Working data:
################

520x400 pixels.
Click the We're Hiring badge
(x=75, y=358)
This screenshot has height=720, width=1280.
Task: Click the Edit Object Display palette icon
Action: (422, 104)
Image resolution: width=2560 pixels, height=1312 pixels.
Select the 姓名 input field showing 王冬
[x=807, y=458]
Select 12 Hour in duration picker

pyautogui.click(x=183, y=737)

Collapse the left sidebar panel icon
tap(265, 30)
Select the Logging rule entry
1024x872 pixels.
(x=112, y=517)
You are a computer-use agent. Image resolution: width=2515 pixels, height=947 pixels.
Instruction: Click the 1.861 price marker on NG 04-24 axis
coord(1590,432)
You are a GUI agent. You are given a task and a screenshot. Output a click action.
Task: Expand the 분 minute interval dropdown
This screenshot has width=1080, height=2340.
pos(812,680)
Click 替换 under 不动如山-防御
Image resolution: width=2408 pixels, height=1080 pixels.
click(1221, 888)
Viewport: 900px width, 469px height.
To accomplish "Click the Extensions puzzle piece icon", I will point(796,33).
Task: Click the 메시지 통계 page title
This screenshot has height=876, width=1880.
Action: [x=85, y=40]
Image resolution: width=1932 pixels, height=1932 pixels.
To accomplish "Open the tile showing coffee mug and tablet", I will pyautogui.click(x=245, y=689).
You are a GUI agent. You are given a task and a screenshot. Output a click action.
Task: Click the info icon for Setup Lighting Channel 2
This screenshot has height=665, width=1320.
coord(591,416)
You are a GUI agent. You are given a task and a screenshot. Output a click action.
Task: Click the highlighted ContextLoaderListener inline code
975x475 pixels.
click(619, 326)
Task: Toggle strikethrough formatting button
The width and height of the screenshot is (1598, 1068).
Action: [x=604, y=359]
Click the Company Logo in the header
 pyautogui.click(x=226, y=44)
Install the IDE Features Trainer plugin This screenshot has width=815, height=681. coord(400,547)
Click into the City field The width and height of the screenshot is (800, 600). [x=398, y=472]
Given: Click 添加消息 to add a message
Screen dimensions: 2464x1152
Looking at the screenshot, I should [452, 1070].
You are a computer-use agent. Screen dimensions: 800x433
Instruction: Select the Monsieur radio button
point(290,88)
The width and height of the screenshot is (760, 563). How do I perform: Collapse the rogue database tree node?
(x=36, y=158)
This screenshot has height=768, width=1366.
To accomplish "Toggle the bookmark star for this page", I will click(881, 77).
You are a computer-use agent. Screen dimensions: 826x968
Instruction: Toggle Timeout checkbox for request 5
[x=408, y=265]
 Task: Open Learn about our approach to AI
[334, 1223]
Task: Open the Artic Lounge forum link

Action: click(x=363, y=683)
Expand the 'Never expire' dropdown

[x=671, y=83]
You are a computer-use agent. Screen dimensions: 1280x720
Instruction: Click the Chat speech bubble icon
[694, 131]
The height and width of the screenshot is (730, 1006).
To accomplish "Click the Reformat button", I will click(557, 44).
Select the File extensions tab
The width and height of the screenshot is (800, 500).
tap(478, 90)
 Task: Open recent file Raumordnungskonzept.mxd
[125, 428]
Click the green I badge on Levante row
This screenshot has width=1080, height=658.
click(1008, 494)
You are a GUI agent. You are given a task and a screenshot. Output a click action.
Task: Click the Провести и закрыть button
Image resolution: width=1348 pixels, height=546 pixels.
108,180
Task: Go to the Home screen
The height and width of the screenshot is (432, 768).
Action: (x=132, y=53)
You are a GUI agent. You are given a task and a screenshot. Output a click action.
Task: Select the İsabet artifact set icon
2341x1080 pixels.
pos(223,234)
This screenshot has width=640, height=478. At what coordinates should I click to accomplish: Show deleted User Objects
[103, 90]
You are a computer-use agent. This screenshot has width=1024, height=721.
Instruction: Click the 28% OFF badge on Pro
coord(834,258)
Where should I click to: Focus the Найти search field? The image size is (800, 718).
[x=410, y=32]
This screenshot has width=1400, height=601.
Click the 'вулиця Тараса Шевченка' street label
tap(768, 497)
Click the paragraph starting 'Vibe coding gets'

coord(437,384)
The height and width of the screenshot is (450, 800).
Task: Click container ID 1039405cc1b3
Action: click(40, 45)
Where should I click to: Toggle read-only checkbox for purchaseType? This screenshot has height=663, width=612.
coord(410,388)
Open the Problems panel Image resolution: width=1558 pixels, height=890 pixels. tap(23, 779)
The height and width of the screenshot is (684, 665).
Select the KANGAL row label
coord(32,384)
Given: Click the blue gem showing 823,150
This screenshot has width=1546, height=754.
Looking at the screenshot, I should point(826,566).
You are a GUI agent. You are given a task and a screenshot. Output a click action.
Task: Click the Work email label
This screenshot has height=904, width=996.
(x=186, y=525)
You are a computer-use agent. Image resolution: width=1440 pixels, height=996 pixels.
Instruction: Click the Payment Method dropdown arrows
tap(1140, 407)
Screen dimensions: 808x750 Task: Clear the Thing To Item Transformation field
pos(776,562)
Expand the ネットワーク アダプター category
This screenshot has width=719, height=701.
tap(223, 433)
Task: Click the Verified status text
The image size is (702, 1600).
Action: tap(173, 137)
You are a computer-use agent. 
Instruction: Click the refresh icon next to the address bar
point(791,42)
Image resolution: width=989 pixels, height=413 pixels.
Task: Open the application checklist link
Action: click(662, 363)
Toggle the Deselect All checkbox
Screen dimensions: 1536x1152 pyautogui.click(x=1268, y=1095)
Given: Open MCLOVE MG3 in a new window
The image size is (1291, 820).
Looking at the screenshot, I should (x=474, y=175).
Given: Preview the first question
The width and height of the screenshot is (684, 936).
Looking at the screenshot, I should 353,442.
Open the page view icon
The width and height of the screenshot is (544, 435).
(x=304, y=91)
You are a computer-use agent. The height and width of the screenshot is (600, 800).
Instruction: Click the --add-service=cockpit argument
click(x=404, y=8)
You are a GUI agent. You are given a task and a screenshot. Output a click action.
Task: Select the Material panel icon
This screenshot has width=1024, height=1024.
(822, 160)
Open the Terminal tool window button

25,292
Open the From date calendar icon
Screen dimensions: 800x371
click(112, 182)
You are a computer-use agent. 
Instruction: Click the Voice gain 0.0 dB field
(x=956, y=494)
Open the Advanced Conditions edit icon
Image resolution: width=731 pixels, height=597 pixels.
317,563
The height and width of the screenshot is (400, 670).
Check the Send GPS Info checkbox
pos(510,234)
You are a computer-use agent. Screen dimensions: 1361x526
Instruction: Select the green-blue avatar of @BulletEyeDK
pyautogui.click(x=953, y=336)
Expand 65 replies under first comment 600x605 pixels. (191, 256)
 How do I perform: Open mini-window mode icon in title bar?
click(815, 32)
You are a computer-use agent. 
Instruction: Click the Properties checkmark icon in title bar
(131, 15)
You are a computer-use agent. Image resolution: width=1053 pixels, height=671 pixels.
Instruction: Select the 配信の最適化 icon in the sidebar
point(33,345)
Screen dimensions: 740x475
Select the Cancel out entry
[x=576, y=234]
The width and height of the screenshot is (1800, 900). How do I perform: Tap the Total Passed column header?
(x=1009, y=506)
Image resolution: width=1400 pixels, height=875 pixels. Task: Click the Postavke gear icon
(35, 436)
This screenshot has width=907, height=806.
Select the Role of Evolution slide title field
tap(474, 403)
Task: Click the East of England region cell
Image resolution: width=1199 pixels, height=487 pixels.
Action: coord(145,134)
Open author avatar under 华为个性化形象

################

Task details:
Repeat the data precisely, reproducing every entry.

Answer:
520x400 pixels.
Click the We're Hiring badge
(x=75, y=358)
This screenshot has height=720, width=1280.
Task: Click the Edit Object Display palette icon
Action: (422, 104)
Image resolution: width=2560 pixels, height=1312 pixels.
Select the 姓名 input field showing 王冬
[x=807, y=458]
Select 12 Hour in duration picker

pyautogui.click(x=183, y=737)

Collapse the left sidebar panel icon
tap(265, 30)
Select the Logging rule entry
1024x872 pixels.
(x=112, y=517)
You are a computer-use agent. Image resolution: width=2515 pixels, height=947 pixels.
Instruction: Click the 1.861 price marker on NG 04-24 axis
coord(1590,432)
You are a GUI agent. You are given a task and a screenshot. Output a click action.
Task: Expand the 분 minute interval dropdown
This screenshot has width=1080, height=2340.
pos(812,680)
Click 替换 under 不动如山-防御
Image resolution: width=2408 pixels, height=1080 pixels.
click(1221, 888)
Viewport: 900px width, 469px height.
To accomplish "Click the Extensions puzzle piece icon", I will point(796,33).
Task: Click the 메시지 통계 page title
This screenshot has height=876, width=1880.
Action: [x=85, y=40]
Image resolution: width=1932 pixels, height=1932 pixels.
To accomplish "Open the tile showing coffee mug and tablet", I will pyautogui.click(x=245, y=689).
You are a GUI agent. You are given a task and a screenshot. Output a click action.
Task: Click the info icon for Setup Lighting Channel 2
This screenshot has height=665, width=1320.
coord(591,416)
You are a GUI agent. You are given a task and a screenshot. Output a click action.
Task: Click the highlighted ContextLoaderListener inline code
975x475 pixels.
click(619, 326)
Task: Toggle strikethrough formatting button
The width and height of the screenshot is (1598, 1068).
Action: [x=604, y=359]
Click the Company Logo in the header
 pyautogui.click(x=226, y=44)
Install the IDE Features Trainer plugin This screenshot has width=815, height=681. coord(400,547)
Click into the City field The width and height of the screenshot is (800, 600). [x=398, y=472]
Given: Click 添加消息 to add a message
Screen dimensions: 2464x1152
Looking at the screenshot, I should [452, 1070].
You are a computer-use agent. Screen dimensions: 800x433
Instruction: Select the Monsieur radio button
point(290,88)
The width and height of the screenshot is (760, 563). How do I perform: Collapse the rogue database tree node?
(x=36, y=158)
This screenshot has height=768, width=1366.
To accomplish "Toggle the bookmark star for this page", I will click(881, 77).
You are a computer-use agent. Screen dimensions: 826x968
Instruction: Toggle Timeout checkbox for request 5
[x=408, y=265]
 Task: Open Learn about our approach to AI
[334, 1223]
Task: Open the Artic Lounge forum link

Action: click(x=363, y=683)
Expand the 'Never expire' dropdown

[x=671, y=83]
You are a computer-use agent. Screen dimensions: 1280x720
Instruction: Click the Chat speech bubble icon
[694, 131]
The height and width of the screenshot is (730, 1006).
To accomplish "Click the Reformat button", I will click(557, 44).
Select the File extensions tab
The width and height of the screenshot is (800, 500).
tap(478, 90)
 Task: Open recent file Raumordnungskonzept.mxd
[125, 428]
Click the green I badge on Levante row
This screenshot has width=1080, height=658.
click(1008, 494)
You are a GUI agent. You are given a task and a screenshot. Output a click action.
Task: Click the Провести и закрыть button
Image resolution: width=1348 pixels, height=546 pixels.
108,180
Task: Go to the Home screen
The height and width of the screenshot is (432, 768).
Action: (x=132, y=53)
You are a GUI agent. You are given a task and a screenshot. Output a click action.
Task: Select the İsabet artifact set icon
2341x1080 pixels.
pos(223,234)
This screenshot has width=640, height=478. At what coordinates should I click to accomplish: Show deleted User Objects
[103, 90]
You are a computer-use agent. This screenshot has width=1024, height=721.
Instruction: Click the 28% OFF badge on Pro
coord(834,258)
Where should I click to: Focus the Найти search field? The image size is (800, 718).
[x=410, y=32]
This screenshot has width=1400, height=601.
Click the 'вулиця Тараса Шевченка' street label
tap(768, 497)
Click the paragraph starting 'Vibe coding gets'

coord(437,384)
The height and width of the screenshot is (450, 800).
Task: Click container ID 1039405cc1b3
Action: click(40, 45)
Where should I click to: Toggle read-only checkbox for purchaseType? This screenshot has height=663, width=612.
coord(410,388)
Open the Problems panel Image resolution: width=1558 pixels, height=890 pixels. tap(23, 779)
The height and width of the screenshot is (684, 665).
Select the KANGAL row label
coord(32,384)
Given: Click the blue gem showing 823,150
This screenshot has width=1546, height=754.
Looking at the screenshot, I should point(826,566).
You are a GUI agent. You are given a task and a screenshot. Output a click action.
Task: Click the Work email label
This screenshot has height=904, width=996.
(x=186, y=525)
You are a computer-use agent. Image resolution: width=1440 pixels, height=996 pixels.
Instruction: Click the Payment Method dropdown arrows
tap(1140, 407)
Screen dimensions: 808x750 Task: Clear the Thing To Item Transformation field
pos(776,562)
Expand the ネットワーク アダプター category
This screenshot has width=719, height=701.
tap(223, 433)
Task: Click the Verified status text
The image size is (702, 1600).
Action: tap(173, 137)
You are a computer-use agent. 
Instruction: Click the refresh icon next to the address bar
point(791,42)
Image resolution: width=989 pixels, height=413 pixels.
Task: Open the application checklist link
Action: click(662, 363)
Toggle the Deselect All checkbox
Screen dimensions: 1536x1152 pyautogui.click(x=1268, y=1095)
Given: Open MCLOVE MG3 in a new window
The image size is (1291, 820).
Looking at the screenshot, I should (x=474, y=175).
Given: Preview the first question
The width and height of the screenshot is (684, 936).
Looking at the screenshot, I should 353,442.
Open the page view icon
The width and height of the screenshot is (544, 435).
(x=304, y=91)
You are a computer-use agent. The height and width of the screenshot is (600, 800).
Instruction: Click the --add-service=cockpit argument
click(x=404, y=8)
You are a GUI agent. You are given a task and a screenshot. Output a click action.
Task: Select the Material panel icon
This screenshot has width=1024, height=1024.
(822, 160)
Open the Terminal tool window button

25,292
Open the From date calendar icon
Screen dimensions: 800x371
click(112, 182)
You are a computer-use agent. 
Instruction: Click the Voice gain 0.0 dB field
(x=956, y=494)
Open the Advanced Conditions edit icon
Image resolution: width=731 pixels, height=597 pixels.
317,563
The height and width of the screenshot is (400, 670).
Check the Send GPS Info checkbox
pos(510,234)
You are a computer-use agent. Screen dimensions: 1361x526
Instruction: Select the green-blue avatar of @BulletEyeDK
pyautogui.click(x=953, y=336)
Expand 65 replies under first comment 600x605 pixels. (191, 256)
 How do I perform: Open mini-window mode icon in title bar?
click(815, 32)
You are a computer-use agent. 
Instruction: Click the Properties checkmark icon in title bar
(131, 15)
You are a computer-use agent. Image resolution: width=1053 pixels, height=671 pixels.
Instruction: Select the 配信の最適化 icon in the sidebar
point(33,345)
Screen dimensions: 740x475
Select the Cancel out entry
[x=576, y=234]
The width and height of the screenshot is (1800, 900). How do I perform: Tap the Total Passed column header?
(x=1009, y=506)
Image resolution: width=1400 pixels, height=875 pixels. Task: Click the Postavke gear icon
(35, 436)
This screenshot has width=907, height=806.
Select the Role of Evolution slide title field
tap(474, 403)
Task: Click the East of England region cell
Image resolution: width=1199 pixels, height=487 pixels.
Action: coord(145,134)
Open author avatar under 华为个性化形象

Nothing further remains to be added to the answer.